Benchmarking Volga’s On-Demand Compute Layer for Feature Serving: Latency, RPS, and Scalability on EKS

Author(s): Andrey Novitskiy

Originally published on Towards AI.

Benchmarking Volga’s On-Demand Compute Layer for Feature Serving: Latency, RPS, and Scalability on EKS — End-to-end request latencies and storage read latencies during a load test with maximum worker configuration.

TL;DR Real-time machine learning systems require not only efficient models but also robust infrastructure capable of low-latency feature serving under dynamic load conditions.

In this post, we benchmark Volga’s On-Demand Compute Layer — a core component designed for request-time feature computation — deployed on Kubernetes (EKS) and orchestrated with Ray. To simulate real-world load patterns, we use Locust as the load-testing framework, and Redis as the intermediate storage layer between streaming and serving components.

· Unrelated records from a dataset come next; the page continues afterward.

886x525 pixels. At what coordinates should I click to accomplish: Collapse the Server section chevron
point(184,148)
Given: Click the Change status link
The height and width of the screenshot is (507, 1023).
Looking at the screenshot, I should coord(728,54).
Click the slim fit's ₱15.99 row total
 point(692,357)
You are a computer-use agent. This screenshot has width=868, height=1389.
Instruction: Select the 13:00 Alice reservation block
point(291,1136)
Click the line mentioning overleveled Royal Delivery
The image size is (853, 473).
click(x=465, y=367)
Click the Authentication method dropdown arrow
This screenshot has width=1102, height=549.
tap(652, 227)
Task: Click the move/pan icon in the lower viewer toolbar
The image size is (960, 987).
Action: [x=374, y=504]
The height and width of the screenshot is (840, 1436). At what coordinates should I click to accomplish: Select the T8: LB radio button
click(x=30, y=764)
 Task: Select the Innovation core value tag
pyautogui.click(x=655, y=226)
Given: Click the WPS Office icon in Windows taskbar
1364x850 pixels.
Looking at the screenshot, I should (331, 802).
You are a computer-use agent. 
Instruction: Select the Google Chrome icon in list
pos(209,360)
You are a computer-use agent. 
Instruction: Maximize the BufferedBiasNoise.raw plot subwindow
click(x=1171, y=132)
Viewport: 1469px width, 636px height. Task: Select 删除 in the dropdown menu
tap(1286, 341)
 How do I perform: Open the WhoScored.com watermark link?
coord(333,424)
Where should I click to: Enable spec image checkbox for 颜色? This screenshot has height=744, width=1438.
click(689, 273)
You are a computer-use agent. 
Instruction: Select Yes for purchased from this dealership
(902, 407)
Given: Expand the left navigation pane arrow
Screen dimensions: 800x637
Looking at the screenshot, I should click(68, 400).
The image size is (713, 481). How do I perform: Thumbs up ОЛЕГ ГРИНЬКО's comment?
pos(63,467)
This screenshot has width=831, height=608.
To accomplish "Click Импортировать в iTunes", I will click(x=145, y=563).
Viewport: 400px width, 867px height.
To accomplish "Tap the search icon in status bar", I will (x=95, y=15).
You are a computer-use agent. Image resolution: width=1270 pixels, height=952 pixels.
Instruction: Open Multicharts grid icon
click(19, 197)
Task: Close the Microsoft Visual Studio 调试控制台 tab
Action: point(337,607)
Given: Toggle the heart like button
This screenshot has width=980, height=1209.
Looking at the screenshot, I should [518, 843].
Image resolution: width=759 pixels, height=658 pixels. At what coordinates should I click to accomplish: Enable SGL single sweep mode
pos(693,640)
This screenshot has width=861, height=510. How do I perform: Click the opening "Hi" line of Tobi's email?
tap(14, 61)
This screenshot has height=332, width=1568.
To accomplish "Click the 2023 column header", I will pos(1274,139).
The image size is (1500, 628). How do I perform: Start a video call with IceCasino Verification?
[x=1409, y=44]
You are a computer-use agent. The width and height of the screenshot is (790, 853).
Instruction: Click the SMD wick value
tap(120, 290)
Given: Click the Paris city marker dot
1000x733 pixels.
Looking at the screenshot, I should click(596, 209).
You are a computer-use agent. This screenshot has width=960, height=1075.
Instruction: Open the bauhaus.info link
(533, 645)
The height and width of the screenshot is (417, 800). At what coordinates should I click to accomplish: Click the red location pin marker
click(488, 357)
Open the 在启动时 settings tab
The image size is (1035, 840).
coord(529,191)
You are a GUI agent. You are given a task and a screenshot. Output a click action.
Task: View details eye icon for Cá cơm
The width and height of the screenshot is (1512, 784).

We evaluate the system’s performance, analyze latency characteristics, and assess horizontal scalability across different load profiles, focusing on how architectural choices affect robustness and efficiency.

Contents:

Background
Tests setup
Results and Analysis
Conclusion

Background

Volga is a data processing system built for modern AI/ML pipelines, with a focus on real-time feature engineering (read more here). The On-Demand Compute Layer is one of Volga’s two core components (alongside its Streaming Engine), responsible for request-time computation — namely, feature serving and on-demand feature calculation.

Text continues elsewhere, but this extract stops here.